● What the task asks
Return the lines below verbatim, keeping every character, space and line break as given.

● Data supplied
━━━━━━
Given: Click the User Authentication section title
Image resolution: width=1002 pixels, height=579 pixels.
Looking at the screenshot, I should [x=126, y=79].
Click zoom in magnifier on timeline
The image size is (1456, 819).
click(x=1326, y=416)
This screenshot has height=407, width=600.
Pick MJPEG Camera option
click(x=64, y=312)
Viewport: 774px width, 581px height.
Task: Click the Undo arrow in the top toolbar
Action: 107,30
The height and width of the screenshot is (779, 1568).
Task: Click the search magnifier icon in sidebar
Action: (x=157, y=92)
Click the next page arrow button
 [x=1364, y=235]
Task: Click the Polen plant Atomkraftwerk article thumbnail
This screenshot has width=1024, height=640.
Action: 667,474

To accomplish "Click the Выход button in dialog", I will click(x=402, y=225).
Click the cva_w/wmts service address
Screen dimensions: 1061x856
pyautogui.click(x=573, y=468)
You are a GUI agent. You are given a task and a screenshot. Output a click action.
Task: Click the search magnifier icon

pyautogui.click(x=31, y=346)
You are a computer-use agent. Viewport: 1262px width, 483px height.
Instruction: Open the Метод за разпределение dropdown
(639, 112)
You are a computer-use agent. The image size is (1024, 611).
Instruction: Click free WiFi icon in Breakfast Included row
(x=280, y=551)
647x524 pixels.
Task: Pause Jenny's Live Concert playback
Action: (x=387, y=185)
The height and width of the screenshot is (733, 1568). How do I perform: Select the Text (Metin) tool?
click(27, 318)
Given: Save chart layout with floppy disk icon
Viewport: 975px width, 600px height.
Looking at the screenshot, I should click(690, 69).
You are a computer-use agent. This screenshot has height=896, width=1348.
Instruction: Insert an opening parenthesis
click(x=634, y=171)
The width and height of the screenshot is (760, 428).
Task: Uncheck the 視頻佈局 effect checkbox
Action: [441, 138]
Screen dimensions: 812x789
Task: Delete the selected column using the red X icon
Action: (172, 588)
━━━━━━
● Correct answer
Given: Click the User Authentication section title
Image resolution: width=1002 pixels, height=579 pixels.
Looking at the screenshot, I should [x=126, y=79].
Click zoom in magnifier on timeline
The image size is (1456, 819).
click(x=1326, y=416)
This screenshot has height=407, width=600.
Pick MJPEG Camera option
click(x=64, y=312)
Viewport: 774px width, 581px height.
Task: Click the Undo arrow in the top toolbar
Action: 107,30
The height and width of the screenshot is (779, 1568).
Task: Click the search magnifier icon in sidebar
Action: (x=157, y=92)
Click the next page arrow button
 [x=1364, y=235]
Task: Click the Polen plant Atomkraftwerk article thumbnail
This screenshot has width=1024, height=640.
Action: 667,474

To accomplish "Click the Выход button in dialog", I will click(x=402, y=225).
Click the cva_w/wmts service address
Screen dimensions: 1061x856
pyautogui.click(x=573, y=468)
You are a GUI agent. You are given a task and a screenshot. Output a click action.
Task: Click the search magnifier icon

pyautogui.click(x=31, y=346)
You are a computer-use agent. Viewport: 1262px width, 483px height.
Instruction: Open the Метод за разпределение dropdown
(639, 112)
You are a computer-use agent. The image size is (1024, 611).
Instruction: Click free WiFi icon in Breakfast Included row
(x=280, y=551)
647x524 pixels.
Task: Pause Jenny's Live Concert playback
Action: (x=387, y=185)
The height and width of the screenshot is (733, 1568). How do I perform: Select the Text (Metin) tool?
click(27, 318)
Given: Save chart layout with floppy disk icon
Viewport: 975px width, 600px height.
Looking at the screenshot, I should click(690, 69).
You are a computer-use agent. This screenshot has height=896, width=1348.
Instruction: Insert an opening parenthesis
click(x=634, y=171)
The width and height of the screenshot is (760, 428).
Task: Uncheck the 視頻佈局 effect checkbox
Action: [441, 138]
Screen dimensions: 812x789
Task: Delete the selected column using the red X icon
Action: (172, 588)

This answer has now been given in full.